_EXERCISE DETAILS_
Only the lines holding "John" are wanted; find them in the listing and return each one.

_EXTRACTED ENTRIES_

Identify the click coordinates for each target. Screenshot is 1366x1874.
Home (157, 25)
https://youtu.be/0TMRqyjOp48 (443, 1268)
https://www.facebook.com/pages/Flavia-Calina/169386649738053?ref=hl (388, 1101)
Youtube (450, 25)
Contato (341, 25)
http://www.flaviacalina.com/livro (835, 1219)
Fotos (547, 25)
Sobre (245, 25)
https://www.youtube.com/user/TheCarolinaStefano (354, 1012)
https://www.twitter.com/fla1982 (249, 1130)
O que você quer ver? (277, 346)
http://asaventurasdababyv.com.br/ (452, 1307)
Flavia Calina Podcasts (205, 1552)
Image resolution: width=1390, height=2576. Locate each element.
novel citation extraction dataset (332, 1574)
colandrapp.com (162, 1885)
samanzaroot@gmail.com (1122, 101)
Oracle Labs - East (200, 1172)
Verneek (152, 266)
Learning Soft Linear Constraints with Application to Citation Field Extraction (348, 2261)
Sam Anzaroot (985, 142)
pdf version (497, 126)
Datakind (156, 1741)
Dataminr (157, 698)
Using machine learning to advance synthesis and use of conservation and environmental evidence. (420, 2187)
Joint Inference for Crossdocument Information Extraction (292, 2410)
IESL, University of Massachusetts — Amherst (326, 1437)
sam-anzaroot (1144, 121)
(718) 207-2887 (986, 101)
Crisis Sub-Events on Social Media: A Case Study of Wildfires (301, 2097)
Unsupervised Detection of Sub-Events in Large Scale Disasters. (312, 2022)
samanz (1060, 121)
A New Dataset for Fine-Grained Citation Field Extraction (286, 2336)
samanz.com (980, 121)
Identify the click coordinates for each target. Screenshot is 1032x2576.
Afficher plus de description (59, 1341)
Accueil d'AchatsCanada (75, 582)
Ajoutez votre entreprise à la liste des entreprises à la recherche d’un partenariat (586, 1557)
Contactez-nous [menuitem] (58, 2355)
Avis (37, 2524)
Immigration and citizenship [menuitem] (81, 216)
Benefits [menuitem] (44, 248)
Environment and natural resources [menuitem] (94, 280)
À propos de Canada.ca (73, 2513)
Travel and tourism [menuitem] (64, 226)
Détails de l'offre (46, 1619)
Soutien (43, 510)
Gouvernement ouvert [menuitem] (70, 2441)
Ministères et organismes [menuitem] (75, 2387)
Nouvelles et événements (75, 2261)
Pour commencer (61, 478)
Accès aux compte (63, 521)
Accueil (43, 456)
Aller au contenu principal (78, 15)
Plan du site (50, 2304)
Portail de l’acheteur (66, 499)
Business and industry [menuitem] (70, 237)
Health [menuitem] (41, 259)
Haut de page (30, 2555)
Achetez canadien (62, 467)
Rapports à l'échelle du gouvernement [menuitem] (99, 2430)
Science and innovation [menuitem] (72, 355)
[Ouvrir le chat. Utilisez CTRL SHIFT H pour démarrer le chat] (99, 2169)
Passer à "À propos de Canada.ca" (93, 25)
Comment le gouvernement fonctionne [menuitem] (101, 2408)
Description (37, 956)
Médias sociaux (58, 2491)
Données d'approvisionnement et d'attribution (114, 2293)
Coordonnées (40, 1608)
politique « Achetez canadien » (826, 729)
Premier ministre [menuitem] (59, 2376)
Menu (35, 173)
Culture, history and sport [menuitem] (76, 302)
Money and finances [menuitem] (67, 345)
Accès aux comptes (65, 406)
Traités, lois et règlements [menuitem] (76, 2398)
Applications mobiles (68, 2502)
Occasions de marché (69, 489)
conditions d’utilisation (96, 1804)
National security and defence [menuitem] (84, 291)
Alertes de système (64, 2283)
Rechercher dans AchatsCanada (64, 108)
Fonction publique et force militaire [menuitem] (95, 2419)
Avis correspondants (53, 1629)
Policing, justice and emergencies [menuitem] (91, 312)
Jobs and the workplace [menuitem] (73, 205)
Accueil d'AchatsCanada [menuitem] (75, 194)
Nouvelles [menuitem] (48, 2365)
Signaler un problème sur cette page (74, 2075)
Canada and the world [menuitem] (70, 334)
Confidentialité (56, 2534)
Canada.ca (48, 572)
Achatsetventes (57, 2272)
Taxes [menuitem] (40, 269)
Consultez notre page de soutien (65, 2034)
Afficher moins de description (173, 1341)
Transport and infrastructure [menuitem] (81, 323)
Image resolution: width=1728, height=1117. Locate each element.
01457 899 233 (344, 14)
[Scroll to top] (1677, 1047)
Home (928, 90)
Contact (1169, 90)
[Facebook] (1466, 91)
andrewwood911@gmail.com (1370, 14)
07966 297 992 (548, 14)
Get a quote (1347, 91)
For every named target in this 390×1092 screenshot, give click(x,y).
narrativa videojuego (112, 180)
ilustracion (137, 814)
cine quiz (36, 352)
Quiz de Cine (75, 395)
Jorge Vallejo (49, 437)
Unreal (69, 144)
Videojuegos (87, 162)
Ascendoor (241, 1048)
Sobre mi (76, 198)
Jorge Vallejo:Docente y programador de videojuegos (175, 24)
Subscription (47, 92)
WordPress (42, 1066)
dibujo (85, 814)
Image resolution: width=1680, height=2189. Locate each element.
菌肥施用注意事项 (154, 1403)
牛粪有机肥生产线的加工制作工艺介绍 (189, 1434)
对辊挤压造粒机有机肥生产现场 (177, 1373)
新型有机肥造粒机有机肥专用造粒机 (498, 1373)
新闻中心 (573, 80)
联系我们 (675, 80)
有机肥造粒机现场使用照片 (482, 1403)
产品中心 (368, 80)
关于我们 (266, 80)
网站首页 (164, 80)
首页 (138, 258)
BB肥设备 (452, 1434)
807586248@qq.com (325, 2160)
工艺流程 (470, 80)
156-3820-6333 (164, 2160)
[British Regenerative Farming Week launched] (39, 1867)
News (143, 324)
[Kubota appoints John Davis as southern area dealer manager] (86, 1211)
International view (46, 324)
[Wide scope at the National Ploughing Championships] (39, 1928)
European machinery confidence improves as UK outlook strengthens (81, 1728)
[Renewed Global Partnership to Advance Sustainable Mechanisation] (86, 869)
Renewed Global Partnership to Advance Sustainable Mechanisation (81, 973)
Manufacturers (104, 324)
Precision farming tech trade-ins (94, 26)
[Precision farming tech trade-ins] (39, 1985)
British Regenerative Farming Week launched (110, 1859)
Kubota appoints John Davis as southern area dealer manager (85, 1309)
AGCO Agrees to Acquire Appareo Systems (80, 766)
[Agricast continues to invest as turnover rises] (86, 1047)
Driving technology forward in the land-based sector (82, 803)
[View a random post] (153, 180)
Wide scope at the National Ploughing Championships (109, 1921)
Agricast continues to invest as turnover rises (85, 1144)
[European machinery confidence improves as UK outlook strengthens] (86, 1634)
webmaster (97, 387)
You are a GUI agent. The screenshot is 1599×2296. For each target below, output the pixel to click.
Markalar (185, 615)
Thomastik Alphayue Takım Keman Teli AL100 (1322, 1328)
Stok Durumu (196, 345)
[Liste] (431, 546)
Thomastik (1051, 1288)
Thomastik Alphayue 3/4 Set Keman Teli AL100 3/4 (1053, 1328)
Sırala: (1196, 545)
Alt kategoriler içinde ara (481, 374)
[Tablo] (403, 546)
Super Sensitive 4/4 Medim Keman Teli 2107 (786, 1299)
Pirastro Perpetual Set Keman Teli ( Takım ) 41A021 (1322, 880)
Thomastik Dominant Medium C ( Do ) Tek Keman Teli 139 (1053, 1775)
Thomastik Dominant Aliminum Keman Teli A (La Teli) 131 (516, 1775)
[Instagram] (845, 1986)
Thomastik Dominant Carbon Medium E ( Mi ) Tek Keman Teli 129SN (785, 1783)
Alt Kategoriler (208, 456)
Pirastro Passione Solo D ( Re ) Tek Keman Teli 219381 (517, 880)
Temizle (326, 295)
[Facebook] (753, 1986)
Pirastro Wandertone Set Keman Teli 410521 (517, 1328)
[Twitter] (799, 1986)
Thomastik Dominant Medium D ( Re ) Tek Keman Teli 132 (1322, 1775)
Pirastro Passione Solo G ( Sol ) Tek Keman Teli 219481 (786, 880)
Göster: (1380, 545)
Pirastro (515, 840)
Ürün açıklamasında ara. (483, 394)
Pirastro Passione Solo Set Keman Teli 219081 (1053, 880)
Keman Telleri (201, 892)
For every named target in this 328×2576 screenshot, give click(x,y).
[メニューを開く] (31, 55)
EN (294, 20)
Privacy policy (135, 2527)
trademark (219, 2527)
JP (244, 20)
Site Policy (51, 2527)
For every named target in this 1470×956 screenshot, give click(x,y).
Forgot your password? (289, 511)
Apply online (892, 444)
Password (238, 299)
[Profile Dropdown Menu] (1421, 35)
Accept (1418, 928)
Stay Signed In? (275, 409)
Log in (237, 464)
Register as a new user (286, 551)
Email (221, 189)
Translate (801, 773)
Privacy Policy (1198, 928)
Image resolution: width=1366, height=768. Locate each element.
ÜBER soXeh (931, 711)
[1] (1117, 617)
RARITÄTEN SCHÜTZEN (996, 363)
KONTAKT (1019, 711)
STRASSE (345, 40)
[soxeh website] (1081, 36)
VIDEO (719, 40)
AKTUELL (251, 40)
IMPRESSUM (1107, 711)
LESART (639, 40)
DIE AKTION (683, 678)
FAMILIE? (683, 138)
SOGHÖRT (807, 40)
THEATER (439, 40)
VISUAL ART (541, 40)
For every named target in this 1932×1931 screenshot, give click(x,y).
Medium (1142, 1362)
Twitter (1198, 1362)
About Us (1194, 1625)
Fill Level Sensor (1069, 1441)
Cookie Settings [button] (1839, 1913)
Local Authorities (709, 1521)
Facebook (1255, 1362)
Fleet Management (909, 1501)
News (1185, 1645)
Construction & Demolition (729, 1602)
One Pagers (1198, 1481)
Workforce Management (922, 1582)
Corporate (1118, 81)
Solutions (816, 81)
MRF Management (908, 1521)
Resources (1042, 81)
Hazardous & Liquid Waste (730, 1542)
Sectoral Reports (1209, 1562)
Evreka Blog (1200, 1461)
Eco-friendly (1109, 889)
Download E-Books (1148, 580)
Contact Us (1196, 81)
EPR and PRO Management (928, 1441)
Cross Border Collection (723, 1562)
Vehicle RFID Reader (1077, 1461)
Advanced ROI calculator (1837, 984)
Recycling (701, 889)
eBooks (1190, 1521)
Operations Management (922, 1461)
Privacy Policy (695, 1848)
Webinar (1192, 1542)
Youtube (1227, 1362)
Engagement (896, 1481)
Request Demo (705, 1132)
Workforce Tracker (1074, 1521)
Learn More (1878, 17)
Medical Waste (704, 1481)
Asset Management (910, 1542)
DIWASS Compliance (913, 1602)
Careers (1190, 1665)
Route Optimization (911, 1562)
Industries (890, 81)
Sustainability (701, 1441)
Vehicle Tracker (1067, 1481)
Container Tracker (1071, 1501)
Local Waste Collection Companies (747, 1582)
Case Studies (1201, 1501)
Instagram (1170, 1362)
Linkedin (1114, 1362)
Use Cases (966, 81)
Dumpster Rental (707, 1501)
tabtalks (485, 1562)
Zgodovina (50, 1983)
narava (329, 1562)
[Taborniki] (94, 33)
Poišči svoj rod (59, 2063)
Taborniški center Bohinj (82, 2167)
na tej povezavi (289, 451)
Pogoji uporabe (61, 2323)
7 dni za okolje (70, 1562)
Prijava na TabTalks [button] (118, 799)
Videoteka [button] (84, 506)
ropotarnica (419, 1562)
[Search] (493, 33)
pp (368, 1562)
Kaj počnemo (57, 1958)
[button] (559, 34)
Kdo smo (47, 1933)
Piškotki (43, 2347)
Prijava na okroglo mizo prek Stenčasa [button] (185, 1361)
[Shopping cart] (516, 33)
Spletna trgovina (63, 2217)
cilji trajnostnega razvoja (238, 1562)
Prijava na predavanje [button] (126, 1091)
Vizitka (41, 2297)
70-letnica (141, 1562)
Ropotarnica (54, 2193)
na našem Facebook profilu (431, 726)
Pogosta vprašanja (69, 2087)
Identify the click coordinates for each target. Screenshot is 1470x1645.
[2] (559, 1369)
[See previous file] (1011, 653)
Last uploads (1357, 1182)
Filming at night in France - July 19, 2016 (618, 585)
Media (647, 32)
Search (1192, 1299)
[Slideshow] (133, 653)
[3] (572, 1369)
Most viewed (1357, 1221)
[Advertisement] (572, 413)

_ANSWER SPACE_
[Kubota appoints John Davis as southern area dealer manager] (86, 1211)
Kubota appoints John Davis as southern area dealer manager (85, 1309)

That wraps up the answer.